→ The task: Your copy of the data should match it exactly, leaving out only the pictures.

[Saved data entries]
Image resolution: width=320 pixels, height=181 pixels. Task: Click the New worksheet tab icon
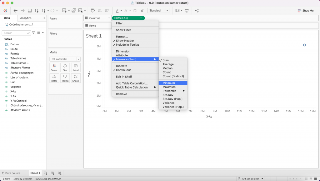tap(46, 173)
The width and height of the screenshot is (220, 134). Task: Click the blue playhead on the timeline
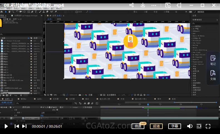[148, 104]
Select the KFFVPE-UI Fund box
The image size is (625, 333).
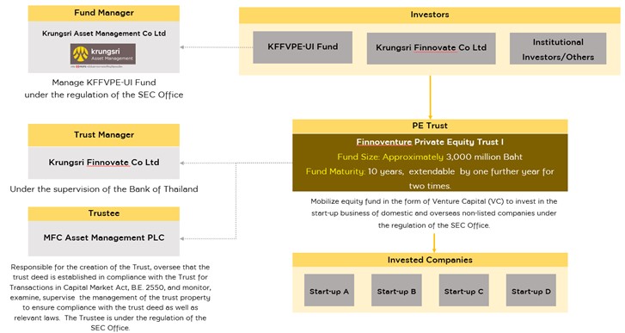pyautogui.click(x=303, y=47)
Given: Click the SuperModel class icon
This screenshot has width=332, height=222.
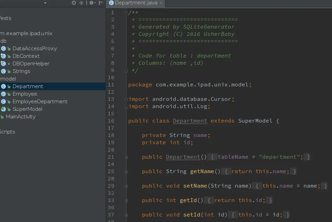Looking at the screenshot, I should [3, 109].
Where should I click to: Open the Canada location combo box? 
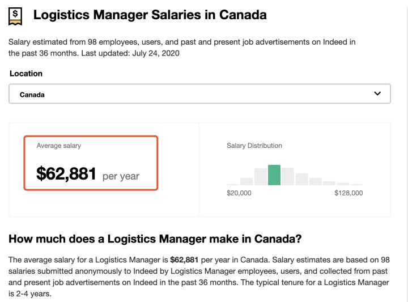click(x=199, y=95)
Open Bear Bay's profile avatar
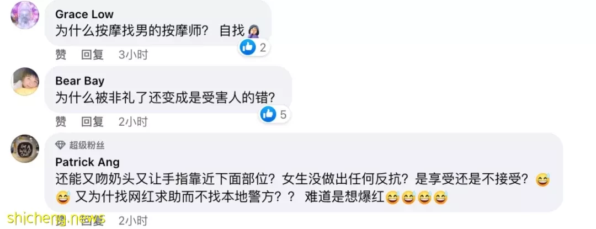Viewport: 596px width, 229px height. [x=25, y=82]
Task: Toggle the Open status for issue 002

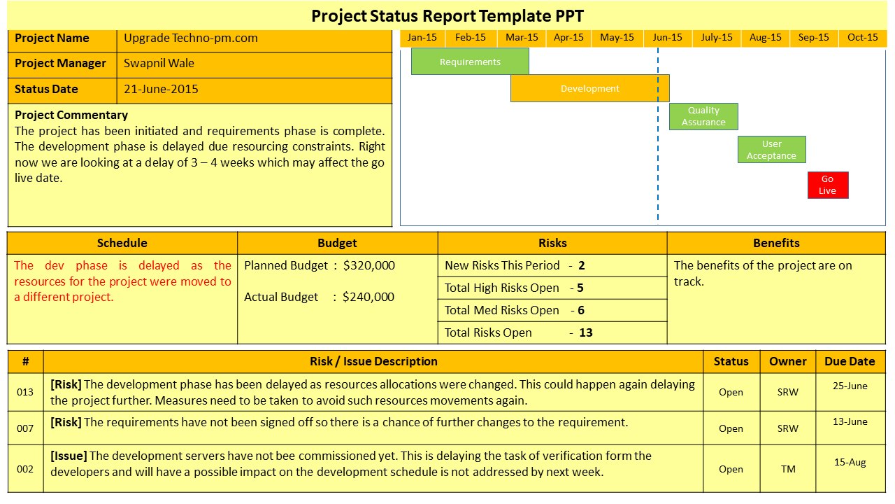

→ Exercise response:
Image resolution: width=320 pixels, height=181 pixels. Task: Click the New worksheet tab icon
tap(46, 173)
The width and height of the screenshot is (220, 134). Task: Click the blue playhead on the timeline
[148, 104]
Select the KFFVPE-UI Fund box
The image size is (625, 333).
pyautogui.click(x=303, y=47)
Given: Click the SuperModel class icon
This screenshot has width=332, height=222.
Looking at the screenshot, I should [3, 109].
Where should I click to: Open the Canada location combo box? 
click(x=199, y=95)
Open Bear Bay's profile avatar
Viewport: 596px width, 229px height. [x=25, y=82]
Task: Toggle the Open status for issue 002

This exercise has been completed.